• **Text excerpt**:
-- Opening Marker --
The Perfume of Sight

“Imagine a world so filled with intelligent objects that memory can be filled with the perfume of sight”
Edwin Schlossberg

Back at the end of the 1980s when Bob Cotton and I were first working on what became “Understanding Hypermedia” my working title was the “The Perfume of Sight” – its title taken from Edwin Schlossberg’s quote that sat on the back-cover of Chris Jones‘s “Essays in Design”.
Today, through a complex chain of links I found myself listening to Bruce Sterling‘s talk at SXSW 2006, where among many things he imagined a world filled with intelligent objects, objects he calls spimes – the internet of things, which, naturally reminded me of the Schlossberg quote.
But, that was a gentle interlude, where he speculated about a future world where you could find your shoes by googling them and every object would have an accessible history.
Much of his talk was a mixture of rage and despair as he surveyed the New World Disorder and what is happening to his own native America. I won’t go in to the details of his diagnosis, it is better to listen to his words and the sound of his voice as he says them. The hope he clings on to is the resilience of people. This is not a naive, sentimental hope. Living in Belgrade for some of the year he is brought face to face with the horrors that people can inflict on one another. But he can also see that other face, the face of resilience, decency and getting on with life and each other.
Listen to the speech to get the passion and emotion, look at the video clip to see him breaking into tears as he reads Carl Sandburg‘s “The People Yes” and then, thanks to Sean Harton, read the transcript to get the cool rationality of his analysis.
A couple of tasters:
“We’re on a kind of slider bar, between the Unthinkable, and the Unimaginable, now. Between the grim meathook future, and the bright green future. And there are ways out of this situation: there are actual ways to move the slider from one side to the other. Except we haven’t invented the words for them yet. We’ve got smoke building in the crowded theater, but the exit sign is just a mysterious tangle of glowing red letters.”
-- Closing Marker --
• **Instructions to follow**:
From "The Perfume of Sight" text above, copy word for word the passage that starts at the words "Today, through a" and stops after "the Schlossberg quote.".

• **Material shown**:
-- Opening Marker --
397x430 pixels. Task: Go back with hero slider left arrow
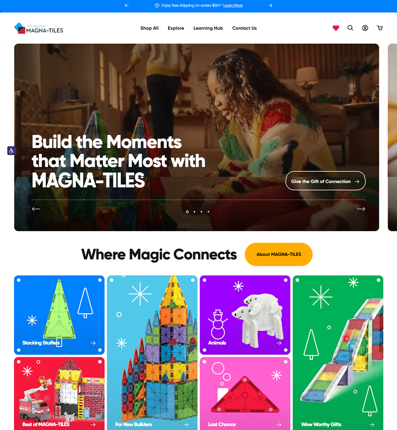[36, 209]
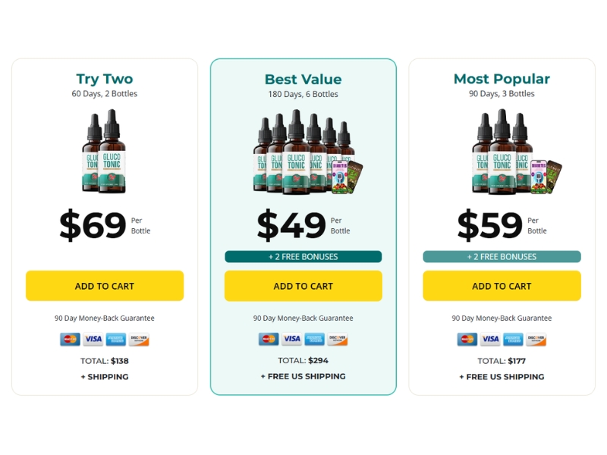This screenshot has width=607, height=455.
Task: Click the MasterCard icon in Try Two card
Action: pos(70,340)
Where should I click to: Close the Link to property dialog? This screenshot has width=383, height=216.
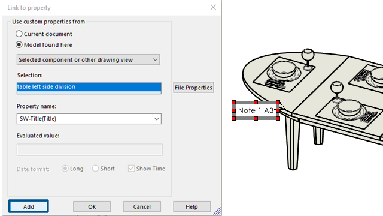[213, 7]
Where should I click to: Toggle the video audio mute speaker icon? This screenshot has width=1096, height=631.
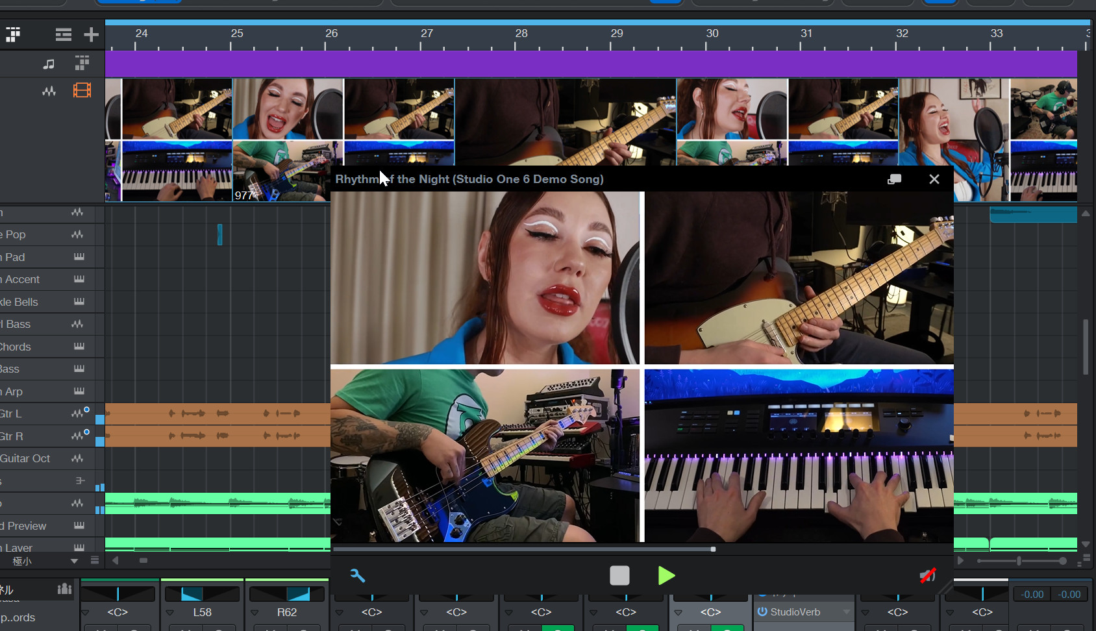928,576
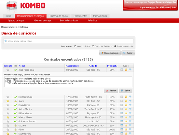Click the lock icon next to Luciana
The height and width of the screenshot is (135, 179).
click(16, 126)
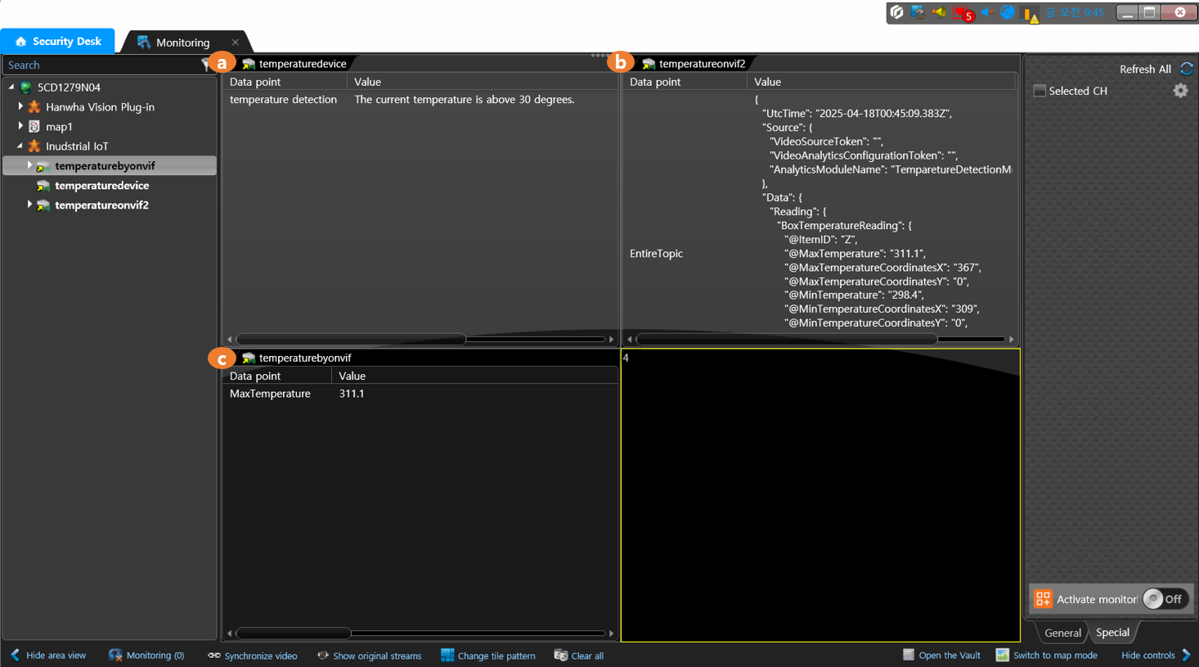Viewport: 1199px width, 667px height.
Task: Click the search filter icon
Action: click(x=206, y=65)
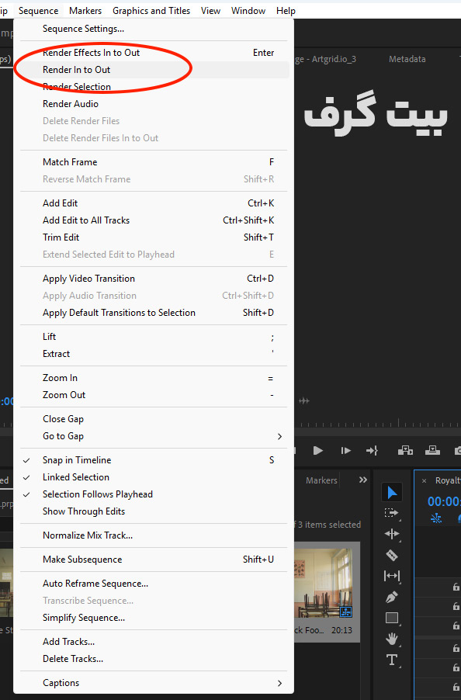Select the Ripple Edit tool

[392, 534]
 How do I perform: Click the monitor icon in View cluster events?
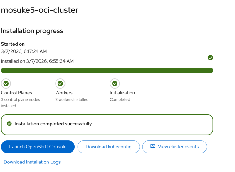pyautogui.click(x=153, y=147)
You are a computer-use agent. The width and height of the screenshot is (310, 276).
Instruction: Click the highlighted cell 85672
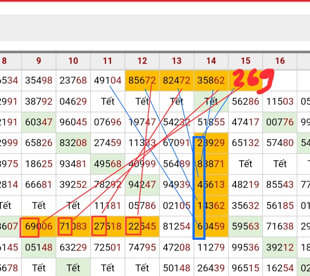(x=142, y=80)
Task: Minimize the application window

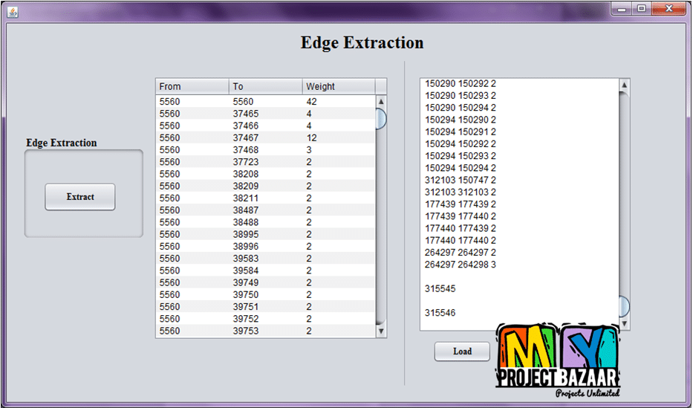Action: 622,9
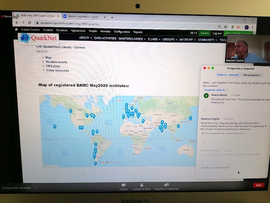This screenshot has height=203, width=270.
Task: Switch to Webinar Information Zoom tab
Action: coord(83,17)
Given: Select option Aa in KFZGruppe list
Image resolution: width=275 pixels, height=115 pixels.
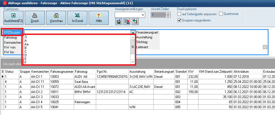Looking at the screenshot, I should 26,44.
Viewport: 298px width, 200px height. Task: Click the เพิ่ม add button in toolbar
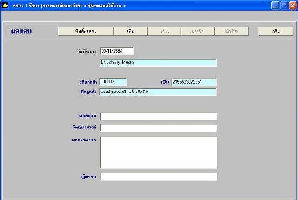[x=130, y=31]
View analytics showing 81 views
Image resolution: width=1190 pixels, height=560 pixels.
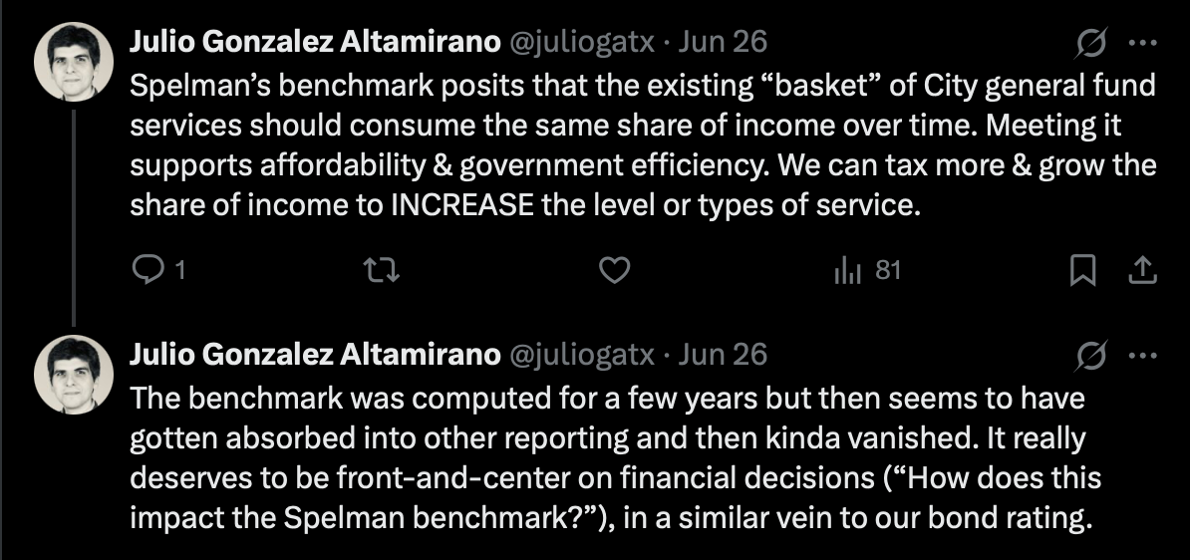click(x=867, y=270)
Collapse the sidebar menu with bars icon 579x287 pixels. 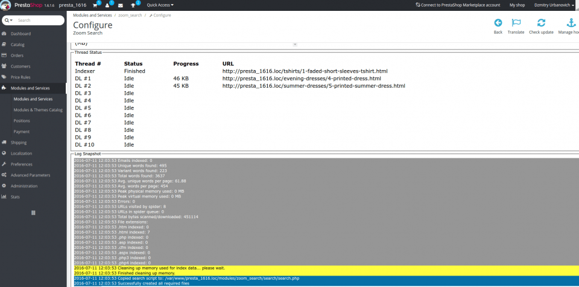pyautogui.click(x=33, y=212)
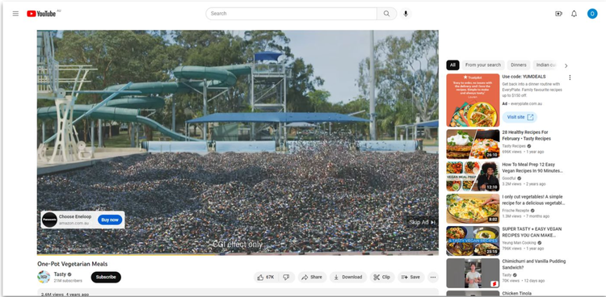Open more actions ellipsis under video

(433, 277)
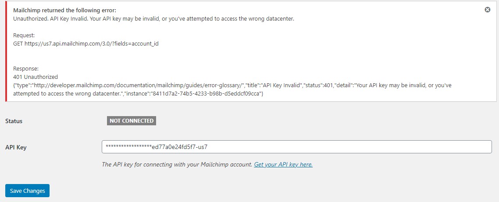Screen dimensions: 499x202
Task: Click the API key description text below the field
Action: (177, 164)
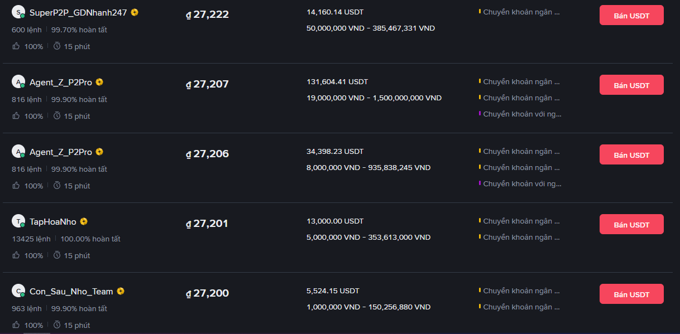Screen dimensions: 680x334
Task: Click purple payment method in 27,207 offer
Action: [521, 114]
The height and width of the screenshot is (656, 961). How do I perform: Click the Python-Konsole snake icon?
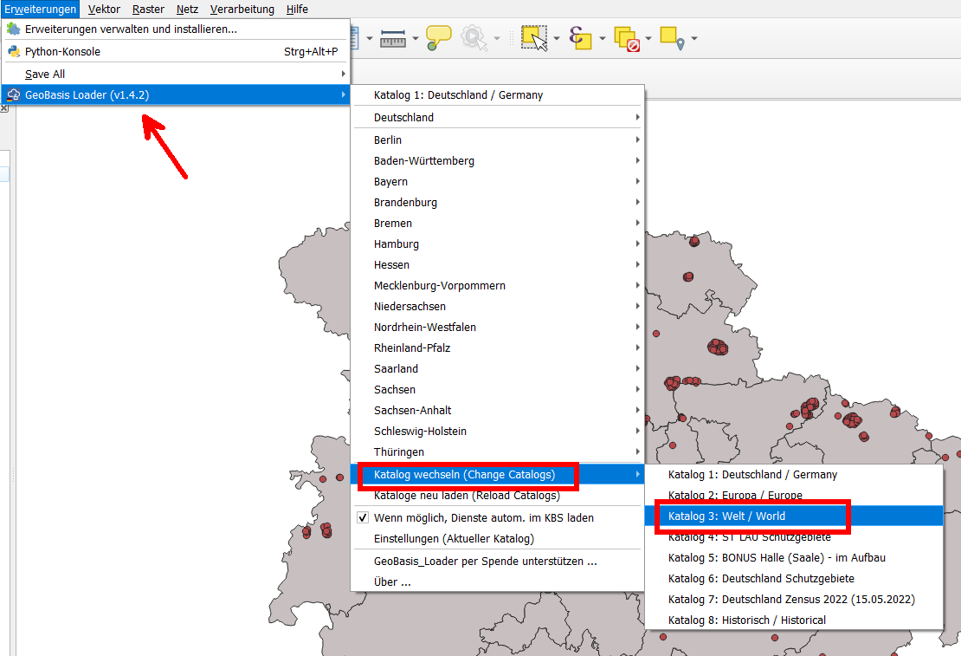pyautogui.click(x=13, y=51)
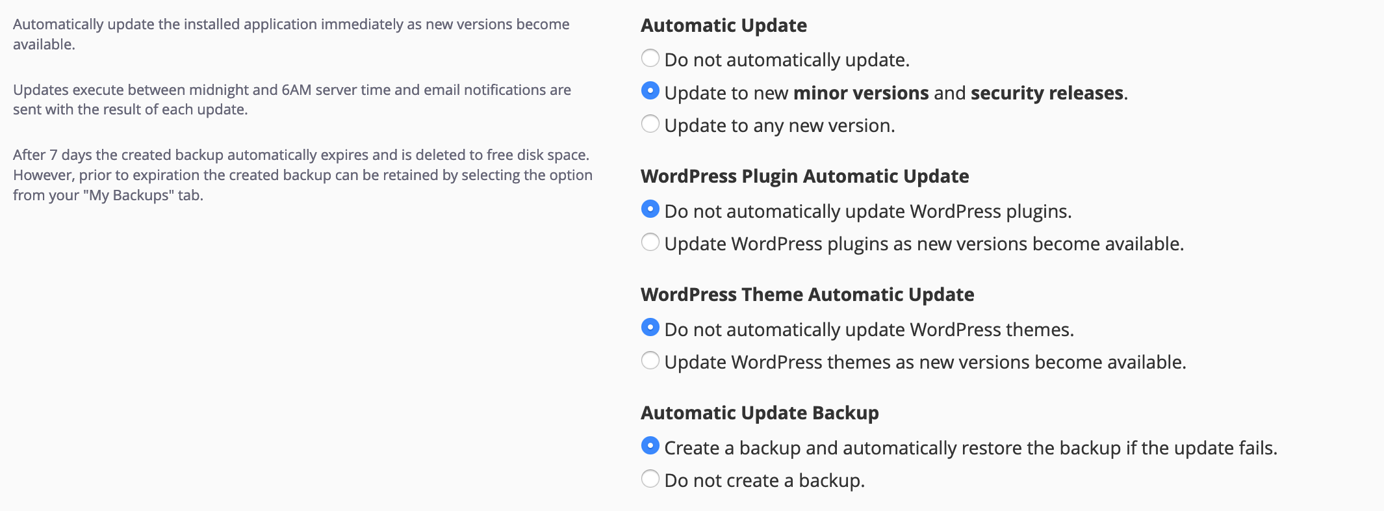Screen dimensions: 1384x511
Task: Click the 'WordPress Theme Automatic Update' heading
Action: click(x=807, y=295)
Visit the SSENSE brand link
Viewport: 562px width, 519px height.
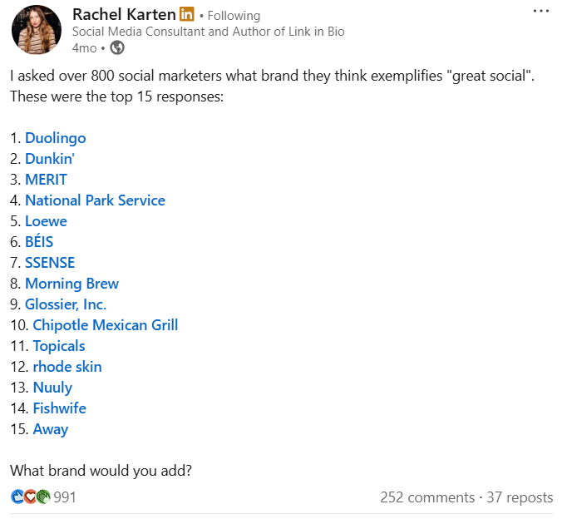click(x=50, y=263)
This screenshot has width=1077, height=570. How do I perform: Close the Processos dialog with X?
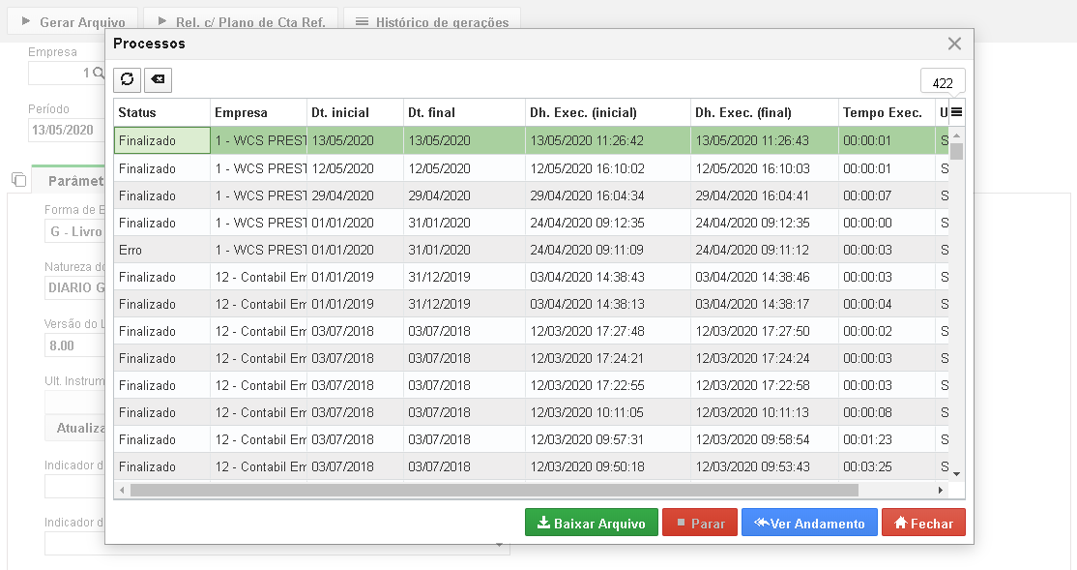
-- Closing Marker --
• **Finished task**:
Today, through a complex chain of links I found myself listening to Bruce Sterling‘s talk at SXSW 2006, where among many things he imagined a world filled with intelligent objects, objects he calls spimes – the internet of things, which, naturally reminded me of the Schlossberg quote.